# SELECTED EXTRACT
----

Next, download the vdb repository ("Download ZIP" under the "Code" button on the top level vdb page). Unzip the file. Then to compile the programs, run these commands (these take < 1 minute):

        swiftc -O vdbCreate.swift
        swiftc -O vdb.swift

4. Data files

The sequence alignment of viral genomes can be downloaded from GISAID. This requires registration with GISAID, agreeing to GISAID terms of use, and an account. Note that among these terms of use are the following requirements: (1) to not share or re-distribute the data to any third party, (2) to make best efforts to collaborate with the originating laboratories who provided the data to GISAID, and (3) to acknowledge the originating and submitting laboratories in any publication with results obtained by analyzing this data.

On the GISAID EpiCov “Downloads” window, select “MSA full0405 (64MB)” or the latest version in the "Alignment and proteins" section.
Also download the “metadata” file in the "Download packages" section or in the "Genomic epidemiology" section. Uncompress the files and place the FASTA file and the metadata file in the same directory that will be used to run vdb. One can also download selected sequences from GISAID, add the WIV04 reference sequence, and align these with MAFFT. It is possible to load both the large dataset from the main MSA and a local, manually aligned set. The FASTA sequence identifier lines must have the same format as used by GISAID:


Manually added sequences without GISAID-assigned accession numbers should use a provisional number slightly greater than the highest accession number in the current dataset.

----

# SUPPLIED INFORMATION
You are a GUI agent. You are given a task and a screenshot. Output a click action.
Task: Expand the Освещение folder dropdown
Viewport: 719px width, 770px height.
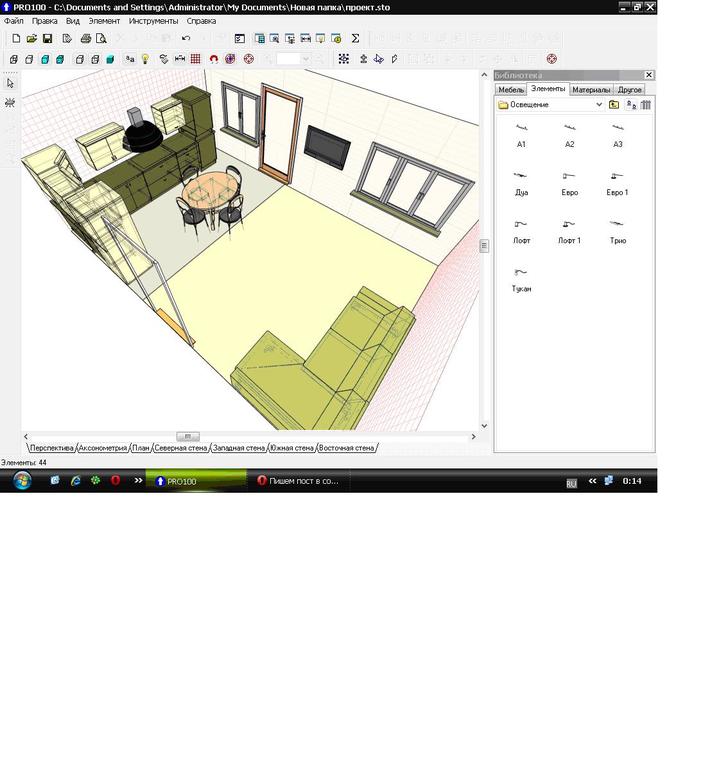599,104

----

# EXERCISE 1
In the vdb setup instructions, where should the FASTA file and the metadata file be placed?
# EXERCISE 2
Please return the passage of the vdb setup instructions starting with "Also download the" and going on through "the current dataset.".
The listing was drawn from a different source than the vdb setup instructions.

# EXERCISE ANSWER 1
In the same directory that will be used to run vdb.

# EXERCISE ANSWER 2
Also download the “metadata” file in the "Download packages" section or in the "Genomic epidemiology" section. Uncompress the files and place the FASTA file and the metadata file in the same directory that will be used to run vdb. One can also download selected sequences from GISAID, add the WIV04 reference sequence, and align these with MAFFT. It is possible to load both the large dataset from the main MSA and a local, manually aligned set. The FASTA sequence identifier lines must have the same format as used by GISAID:


Manually added sequences without GISAID-assigned accession numbers should use a provisional number slightly greater than the highest accession number in the current dataset.